Problems and tasks:
[a] From the text about building applications with LLMs, extract everything from "OpenAI uptime reported" down to "much as possible.".
[b] List every section heading that appears in the text about building applications with LLMs, in the order they occur.

Extract provided:
● ● ● ● ●

Tools like Label Studio can be helpful for building labeling solutions and labeling data. However, due to the high degree of variability, you might need to devise your own testing framework.

Label Studio example with multiple intents and normalized date / time entities.

Lack of Strong Typing

LLMs output text, meaning none of the data can be considered strongly typed. For example, if a user says, “send an email to Jason”, we don’t definitively know who “Jason” is. Your system may be able to suggest possible “Jasons” for the user to confirm, but you’ll need to store and associate that strongly typed identifier (email address, ID, etc.) with the conversation.

There are several ways to address this problem. One approach is to pass back an ID to the LLM, ensuring it’s not regurgitated to the user. However, depending on how you’re using LLMs, this may not always be feasible. We also know that LLMs can hallucinate and there is always a chance that the ID you get back is not the one you started with.

An alternative is to maintain strongly typed context data associated with the conversation in a separate document store, like MONGO DB. This can help prevent repeated confirmation requests from the user.

Abstract Calculations

While recent models have shown improved functionality with tasks like math, LLMs still struggle with abstract calculations. It seems that the models are merely predicting next tokens without having learned to generalize any mathematical abilities.

For this reason, I suggest using LLMs to collect entity data but resort to a more reliable system for any abstract calculations. For instance, if you are doing any date / time calculations, it’s best not to rely on the LLM. Consider leveraging dedicated date / time NLP solutions like SUTime, Duckling, or build your own in Python.

Poor Uptime

Not to pick on OpenAI, but they have been known to have less than satisfactory uptime, which wouldn’t pass muster in most traditional SaaS businesses. OpenAI’s API currently reports two 9’s of uptime for the past 90 days.

OpenAI uptime reported from https://status.openai.com/

That means you need to prepare for 7+ hours of downtime every month. Addressing this requires a blend of good conversational UI and traditional software practices. Make sure you have sufficient retry logic built into your system. You will also want to clearly communicate back to your users when the system is incapable of responding.

Performance

LLMs can be slow, especially for long responses. Products like OpenAI offer streaming output, which can significantly reduce the perceived latency from the end user’s perspective. Latency can also be reduced by minimizing the number of output tokens as much as possible.

If you send data to other systems to do calculations or lookups performance can degrade even further. Users expect very low latency in conversational AI systems, so while this may seem obvious, it is critical that you optimize every component in your stack to be as fast as possible.

If latency is still an issue you will likely need to structure your UI to mitigate the impact on the end user. Consider immediately replying to a user letting them know you working on a task so you properly set expectations.

Cost

Finally, LLM pricing can be prohibitively expensive. Our LLM costs have become our largest expense beyond traditional cloud costs. The best way to manage costs is to use a federated approach.

Consider each challenge you’re addressing and question whether an LLM is truly the optimal solution. You might reap greater benefits from developing your own model for specific issues. This could be more cost-effective and potentially offer better performance. And remember, not every situation warrants the use of the most expensive LLM.

LLMs and Your Application

LLMs can significantly speed up your development. They can also enable you to tackle features that were previously beyond the capabilities of your team. However, LLMs are not a cure-all. If you want to build robust applications, you’ll need to invest a bit of extra effort. Happy building!

● ● ● ● ●

Information provided:
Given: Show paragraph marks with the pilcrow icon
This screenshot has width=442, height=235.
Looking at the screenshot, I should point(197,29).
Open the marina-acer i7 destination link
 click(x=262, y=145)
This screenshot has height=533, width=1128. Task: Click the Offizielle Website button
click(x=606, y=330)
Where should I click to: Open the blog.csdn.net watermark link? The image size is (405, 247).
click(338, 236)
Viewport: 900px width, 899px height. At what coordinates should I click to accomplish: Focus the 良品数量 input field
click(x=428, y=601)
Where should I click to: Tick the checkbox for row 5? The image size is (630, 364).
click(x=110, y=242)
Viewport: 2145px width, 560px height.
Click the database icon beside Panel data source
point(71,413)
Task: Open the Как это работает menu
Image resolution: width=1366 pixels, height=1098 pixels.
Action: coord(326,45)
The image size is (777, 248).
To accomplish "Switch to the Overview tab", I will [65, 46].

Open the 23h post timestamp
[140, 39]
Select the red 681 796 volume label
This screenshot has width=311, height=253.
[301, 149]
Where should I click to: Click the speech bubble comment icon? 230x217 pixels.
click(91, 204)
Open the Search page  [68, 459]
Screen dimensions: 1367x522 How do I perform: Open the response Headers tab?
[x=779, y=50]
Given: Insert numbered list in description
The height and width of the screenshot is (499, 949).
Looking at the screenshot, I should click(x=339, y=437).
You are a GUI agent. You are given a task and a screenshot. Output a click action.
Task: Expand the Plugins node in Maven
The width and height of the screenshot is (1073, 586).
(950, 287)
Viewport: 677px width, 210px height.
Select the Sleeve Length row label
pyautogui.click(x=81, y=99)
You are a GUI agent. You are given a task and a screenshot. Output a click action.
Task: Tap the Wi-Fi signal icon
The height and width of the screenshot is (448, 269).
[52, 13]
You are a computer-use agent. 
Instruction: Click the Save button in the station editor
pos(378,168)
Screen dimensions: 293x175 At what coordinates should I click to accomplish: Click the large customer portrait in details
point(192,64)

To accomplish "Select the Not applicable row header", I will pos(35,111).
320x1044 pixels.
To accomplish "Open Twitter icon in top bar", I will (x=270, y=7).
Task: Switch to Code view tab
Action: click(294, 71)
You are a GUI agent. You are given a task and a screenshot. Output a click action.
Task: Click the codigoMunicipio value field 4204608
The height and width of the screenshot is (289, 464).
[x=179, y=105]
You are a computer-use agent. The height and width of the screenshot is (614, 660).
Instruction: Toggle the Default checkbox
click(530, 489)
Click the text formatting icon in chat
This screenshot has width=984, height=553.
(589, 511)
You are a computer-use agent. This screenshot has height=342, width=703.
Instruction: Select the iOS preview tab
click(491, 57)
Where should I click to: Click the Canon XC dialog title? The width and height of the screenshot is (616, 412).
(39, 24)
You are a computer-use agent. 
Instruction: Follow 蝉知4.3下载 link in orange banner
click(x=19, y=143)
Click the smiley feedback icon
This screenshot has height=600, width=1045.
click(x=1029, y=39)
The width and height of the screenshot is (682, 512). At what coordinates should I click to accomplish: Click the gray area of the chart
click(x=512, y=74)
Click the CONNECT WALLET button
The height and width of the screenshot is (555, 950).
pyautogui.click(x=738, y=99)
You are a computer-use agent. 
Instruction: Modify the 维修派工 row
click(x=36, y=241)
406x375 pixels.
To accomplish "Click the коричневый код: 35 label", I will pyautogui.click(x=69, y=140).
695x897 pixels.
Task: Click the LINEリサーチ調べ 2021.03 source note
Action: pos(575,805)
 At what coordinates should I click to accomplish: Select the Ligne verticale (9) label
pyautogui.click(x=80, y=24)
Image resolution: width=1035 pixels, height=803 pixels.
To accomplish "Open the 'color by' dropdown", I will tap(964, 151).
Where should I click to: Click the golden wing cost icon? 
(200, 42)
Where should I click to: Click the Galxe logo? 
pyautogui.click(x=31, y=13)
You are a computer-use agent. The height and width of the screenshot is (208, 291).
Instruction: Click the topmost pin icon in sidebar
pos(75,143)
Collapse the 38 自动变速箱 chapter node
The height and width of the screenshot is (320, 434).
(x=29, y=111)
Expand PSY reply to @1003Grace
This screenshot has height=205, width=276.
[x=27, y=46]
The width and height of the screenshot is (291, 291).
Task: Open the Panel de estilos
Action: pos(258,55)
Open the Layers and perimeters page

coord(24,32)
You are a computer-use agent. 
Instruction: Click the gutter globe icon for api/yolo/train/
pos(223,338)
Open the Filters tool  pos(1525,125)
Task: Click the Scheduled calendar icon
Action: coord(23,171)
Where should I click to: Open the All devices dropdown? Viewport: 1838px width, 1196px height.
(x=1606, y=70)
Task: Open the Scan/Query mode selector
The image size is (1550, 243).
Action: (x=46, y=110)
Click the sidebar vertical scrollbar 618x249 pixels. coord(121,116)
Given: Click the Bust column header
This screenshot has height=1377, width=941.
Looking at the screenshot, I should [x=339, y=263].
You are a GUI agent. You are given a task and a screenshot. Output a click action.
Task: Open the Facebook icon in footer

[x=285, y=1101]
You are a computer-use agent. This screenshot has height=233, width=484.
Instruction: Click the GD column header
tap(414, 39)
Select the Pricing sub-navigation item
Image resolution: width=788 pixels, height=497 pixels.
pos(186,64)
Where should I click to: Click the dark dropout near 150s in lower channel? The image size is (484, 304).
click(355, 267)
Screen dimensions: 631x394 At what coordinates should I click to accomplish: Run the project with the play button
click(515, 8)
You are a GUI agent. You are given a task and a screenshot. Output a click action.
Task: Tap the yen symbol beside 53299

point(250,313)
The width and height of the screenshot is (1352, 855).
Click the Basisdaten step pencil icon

● ● ● ● ●

Numbered answers:
[a]
OpenAI uptime reported from https://status.openai.com/

That means you need to prepare for 7+ hours of downtime every month. Addressing this requires a blend of good conversational UI and traditional software practices. Make sure you have sufficient retry logic built into your system. You will also want to clearly communicate back to your users when the system is incapable of responding.

Performance

LLMs can be slow, especially for long responses. Products like OpenAI offer streaming output, which can significantly reduce the perceived latency from the end user’s perspective. Latency can also be reduced by minimizing the number of output tokens as much as possible.

[b]
Lack of Strong Typing
Abstract Calculations
Poor Uptime
Performance
Cost
LLMs and Your Application